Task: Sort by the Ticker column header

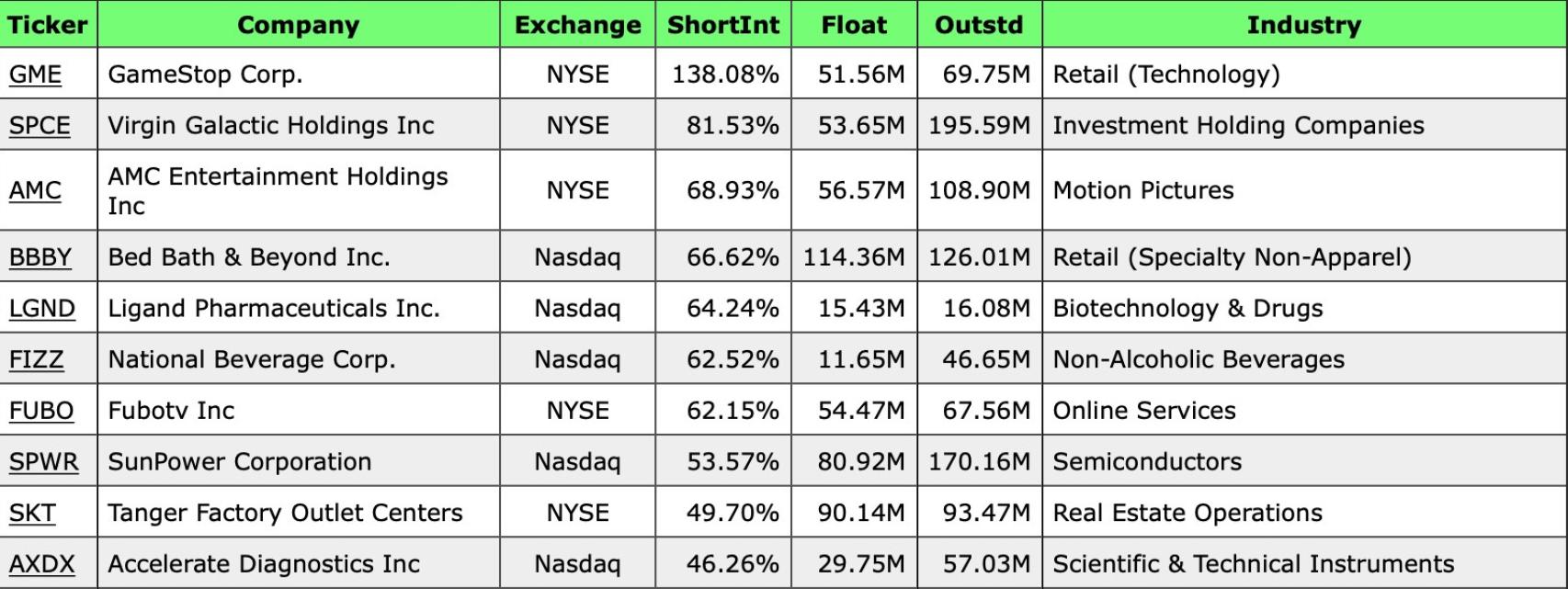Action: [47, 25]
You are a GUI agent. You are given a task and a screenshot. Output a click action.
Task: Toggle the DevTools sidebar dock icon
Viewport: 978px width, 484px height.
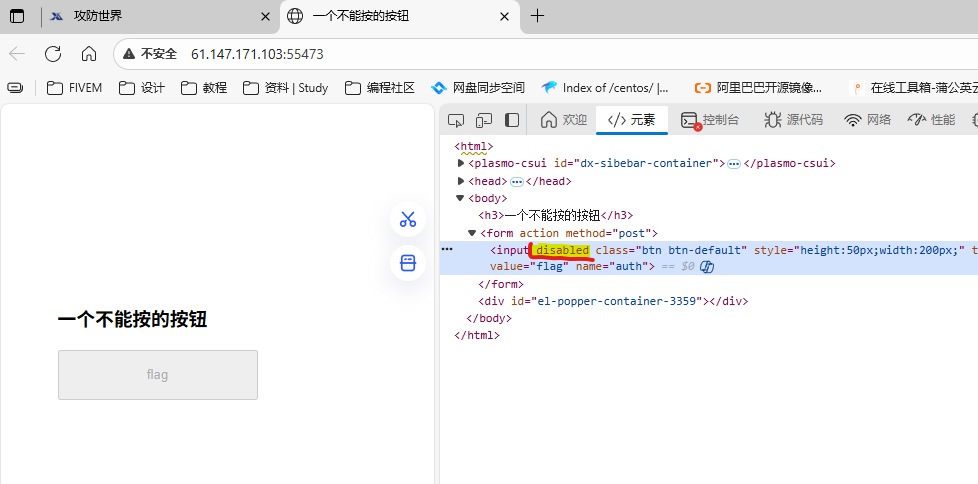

★ ★ ★ ★ ★ ★ ★

Problem statement:
Turn the material above into a Markdown table with the columns Line and Text, one row per line, numbering the rows and omitting blank lines. Don't include the pictures.

Task output:
| Line | Text |
|---|---|
| 1 | Task: Sort by the Ticker column header |
| 2 | Action: [47, 25] |
| 3 | You are a GUI agent. You are given a task and a screenshot. Output a click action. |
| 4 | Task: Toggle the DevTools sidebar dock icon |
| 5 | Viewport: 978px width, 484px height. |